Langkah terakhir, sebelum hari ‘H’ penyerbuan, nampaknya sudah disampaikan kepada Presiden Mesir, Hosni Mubarak di Cairo, ketika Menlu Israel, Tzipi Livni berkunjung ke negara Piramid itu. Tentu, Barat (Amerika dan Uni Eropa), tak menginginkan tumbuhnya kekuatan radikal sekecil apapun, karena dapat menganggu stabilitas di kawasan itu, bagi kepentingan Barat di Timur Tengah, terutama minyak.
Kita tinggal menghitung hari, umat Islam akan melihat sebuah pragment, di mana umat Islam disuguhkan sebuah tontonan di akhir Desember ini, sebuah pembantaian massal oleh Israel terhadap kaum muslimin Gaza. Peristiwa ini mengingatkan pemmbantaian yang terjadi di Sabra dan Shatila, yang mengakibatkan ribuan orang Palestina di kedua kamp itu, dibantai Israel, dan tidak ada pembelaan sedikitpun dari para pemimpin Arab.

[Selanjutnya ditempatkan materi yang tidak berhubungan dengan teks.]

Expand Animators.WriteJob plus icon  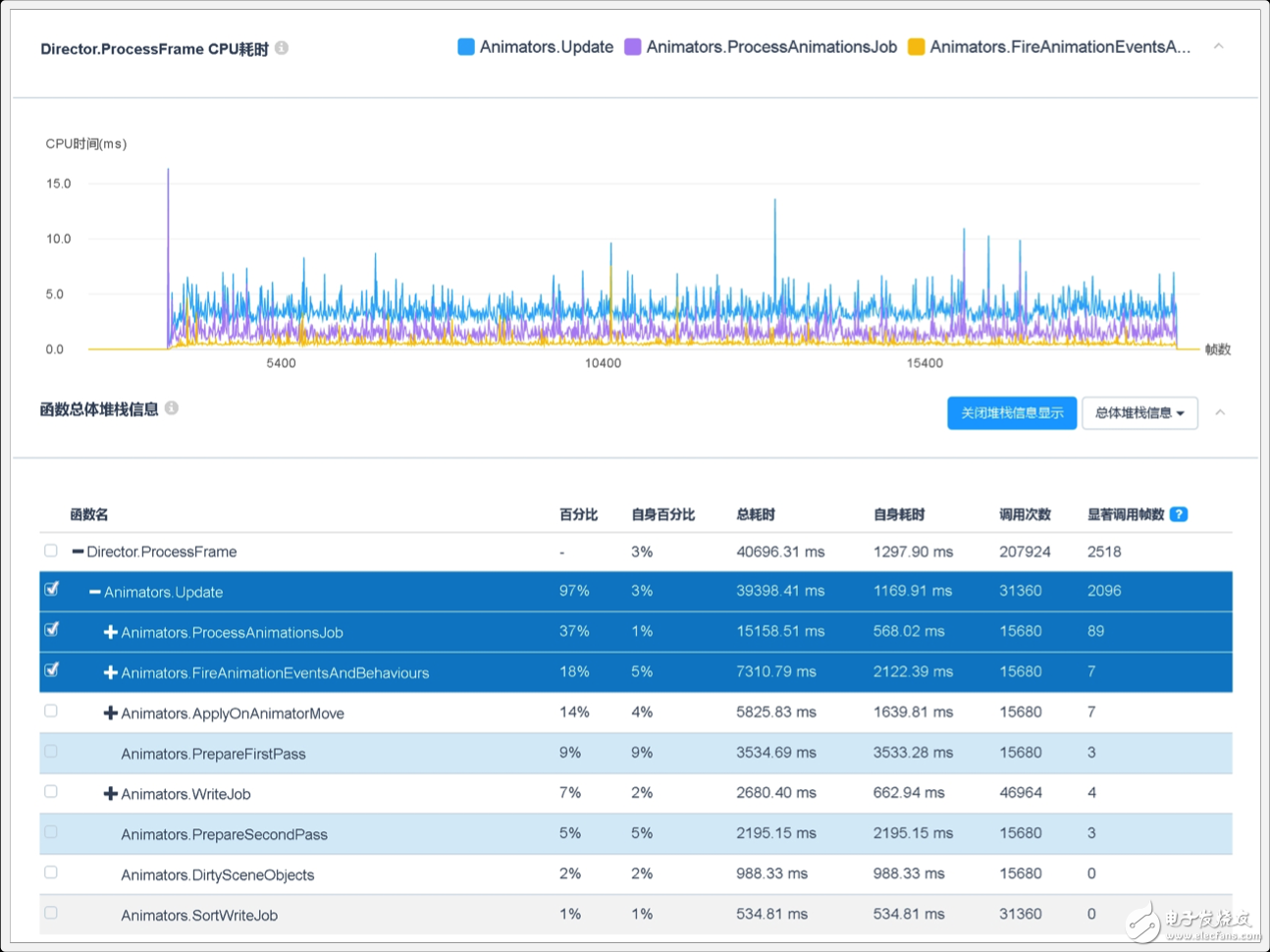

Dan, pembantaian ini adalah buah persongkolan antara para pemimpin Israel, Arab, dan Barat, yang memang tidak menginginkan Hamas tetap ada. Kita doakan kaum muslimin di Palestina, mereka akan berhasil menghadapi makar musuhnya. Dan, semoga Allah Azza Wa Jalla, menghancurkan orang-orang zalim, termasuk Israel laknatullah. (M)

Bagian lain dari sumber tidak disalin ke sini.